DIRECTIONS FOR THIS TASK
Turn the items into a numbered list with blank lines left out, starting at the first line of the items and ending at the line containing "Action: coord(112,60)".

RECORDS FOR THE TASK
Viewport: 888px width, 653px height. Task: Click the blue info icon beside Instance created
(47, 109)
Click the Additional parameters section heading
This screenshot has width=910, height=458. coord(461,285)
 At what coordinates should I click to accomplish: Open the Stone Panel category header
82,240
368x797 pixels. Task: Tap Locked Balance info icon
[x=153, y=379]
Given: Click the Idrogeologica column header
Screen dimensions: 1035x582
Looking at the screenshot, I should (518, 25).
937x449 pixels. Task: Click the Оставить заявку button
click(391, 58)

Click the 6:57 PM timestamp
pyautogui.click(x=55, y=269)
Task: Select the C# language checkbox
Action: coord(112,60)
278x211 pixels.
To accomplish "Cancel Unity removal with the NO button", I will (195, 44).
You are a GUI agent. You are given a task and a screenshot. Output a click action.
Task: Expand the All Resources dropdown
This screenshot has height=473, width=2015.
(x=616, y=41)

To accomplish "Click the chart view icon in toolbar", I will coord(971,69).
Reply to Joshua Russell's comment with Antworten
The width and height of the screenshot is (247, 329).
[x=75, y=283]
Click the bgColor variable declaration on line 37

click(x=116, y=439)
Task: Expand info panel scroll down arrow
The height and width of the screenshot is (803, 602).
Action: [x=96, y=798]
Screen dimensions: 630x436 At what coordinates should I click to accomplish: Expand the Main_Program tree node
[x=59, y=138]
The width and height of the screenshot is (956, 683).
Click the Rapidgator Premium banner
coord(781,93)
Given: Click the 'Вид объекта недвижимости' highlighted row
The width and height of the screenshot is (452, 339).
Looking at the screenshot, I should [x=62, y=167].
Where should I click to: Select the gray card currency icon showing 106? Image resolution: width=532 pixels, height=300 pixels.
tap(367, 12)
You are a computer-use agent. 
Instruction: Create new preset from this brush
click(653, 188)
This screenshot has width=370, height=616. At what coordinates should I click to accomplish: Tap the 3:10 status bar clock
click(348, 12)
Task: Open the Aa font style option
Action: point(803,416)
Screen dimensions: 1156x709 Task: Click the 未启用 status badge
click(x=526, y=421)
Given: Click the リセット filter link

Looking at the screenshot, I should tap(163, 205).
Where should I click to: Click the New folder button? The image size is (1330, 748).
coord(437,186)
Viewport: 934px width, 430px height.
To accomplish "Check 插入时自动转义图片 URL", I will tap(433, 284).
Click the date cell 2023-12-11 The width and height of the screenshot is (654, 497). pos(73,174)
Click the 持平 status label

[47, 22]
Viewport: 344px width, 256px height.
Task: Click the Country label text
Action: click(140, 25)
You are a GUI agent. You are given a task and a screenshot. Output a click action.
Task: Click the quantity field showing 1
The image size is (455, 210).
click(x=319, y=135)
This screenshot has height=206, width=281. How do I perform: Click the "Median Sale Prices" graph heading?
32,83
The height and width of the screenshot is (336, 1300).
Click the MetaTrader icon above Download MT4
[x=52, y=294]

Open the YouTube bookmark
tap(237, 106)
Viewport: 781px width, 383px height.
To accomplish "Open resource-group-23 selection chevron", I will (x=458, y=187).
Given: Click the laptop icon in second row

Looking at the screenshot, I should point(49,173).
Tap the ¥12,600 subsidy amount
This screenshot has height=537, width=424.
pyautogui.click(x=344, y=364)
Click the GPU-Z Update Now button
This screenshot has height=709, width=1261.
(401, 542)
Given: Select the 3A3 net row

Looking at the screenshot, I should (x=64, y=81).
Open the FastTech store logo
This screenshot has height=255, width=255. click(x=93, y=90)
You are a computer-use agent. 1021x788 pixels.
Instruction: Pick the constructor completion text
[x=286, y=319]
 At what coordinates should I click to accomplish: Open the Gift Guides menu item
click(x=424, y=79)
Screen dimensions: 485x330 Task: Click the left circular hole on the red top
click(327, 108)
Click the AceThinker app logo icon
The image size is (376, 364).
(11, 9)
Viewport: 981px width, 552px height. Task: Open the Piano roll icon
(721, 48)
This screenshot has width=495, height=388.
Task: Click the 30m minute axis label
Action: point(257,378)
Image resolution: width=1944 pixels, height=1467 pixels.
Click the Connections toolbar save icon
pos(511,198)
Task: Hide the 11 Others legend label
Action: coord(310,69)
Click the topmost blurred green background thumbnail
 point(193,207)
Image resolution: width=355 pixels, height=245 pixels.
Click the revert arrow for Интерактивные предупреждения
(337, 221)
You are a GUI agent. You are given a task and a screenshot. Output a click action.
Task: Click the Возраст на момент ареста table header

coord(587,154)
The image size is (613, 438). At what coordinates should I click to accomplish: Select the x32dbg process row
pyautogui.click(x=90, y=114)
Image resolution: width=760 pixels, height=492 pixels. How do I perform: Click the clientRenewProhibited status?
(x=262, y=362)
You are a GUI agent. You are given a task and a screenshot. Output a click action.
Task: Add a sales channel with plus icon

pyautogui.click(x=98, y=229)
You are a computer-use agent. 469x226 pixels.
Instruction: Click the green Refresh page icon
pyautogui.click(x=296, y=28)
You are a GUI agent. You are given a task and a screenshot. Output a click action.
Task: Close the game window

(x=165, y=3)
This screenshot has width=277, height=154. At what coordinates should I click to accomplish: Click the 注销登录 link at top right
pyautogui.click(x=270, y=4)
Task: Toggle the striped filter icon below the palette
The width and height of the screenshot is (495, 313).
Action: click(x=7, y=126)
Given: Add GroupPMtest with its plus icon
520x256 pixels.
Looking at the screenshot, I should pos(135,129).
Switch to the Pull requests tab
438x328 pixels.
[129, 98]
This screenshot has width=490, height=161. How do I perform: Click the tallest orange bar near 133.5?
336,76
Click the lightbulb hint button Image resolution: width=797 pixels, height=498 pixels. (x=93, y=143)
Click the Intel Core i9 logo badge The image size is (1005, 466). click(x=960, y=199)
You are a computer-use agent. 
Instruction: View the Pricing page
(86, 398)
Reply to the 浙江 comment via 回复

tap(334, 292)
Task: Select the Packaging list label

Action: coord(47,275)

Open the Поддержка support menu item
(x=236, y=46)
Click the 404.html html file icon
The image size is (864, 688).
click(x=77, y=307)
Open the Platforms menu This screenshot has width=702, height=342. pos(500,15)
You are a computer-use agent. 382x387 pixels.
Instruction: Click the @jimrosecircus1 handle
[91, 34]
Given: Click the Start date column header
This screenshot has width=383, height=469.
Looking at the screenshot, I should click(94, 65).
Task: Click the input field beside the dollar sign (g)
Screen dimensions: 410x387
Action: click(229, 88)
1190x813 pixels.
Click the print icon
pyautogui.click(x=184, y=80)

THE ANSWER
1. Viewport: 888px width, 653px height. Task: Click the blue info icon beside Instance created
2. (47, 109)
3. Click the Additional parameters section heading
4. This screenshot has width=910, height=458. coord(461,285)
5.  At what coordinates should I click to accomplish: Open the Stone Panel category header
6. 82,240
7. 368x797 pixels. Task: Tap Locked Balance info icon
8. [x=153, y=379]
9. Given: Click the Idrogeologica column header
10. Screen dimensions: 1035x582
11. Looking at the screenshot, I should (518, 25).
12. 937x449 pixels. Task: Click the Оставить заявку button
13. click(391, 58)
14. Click the 6:57 PM timestamp
15. pyautogui.click(x=55, y=269)
16. Task: Select the C# language checkbox
17. Action: coord(112,60)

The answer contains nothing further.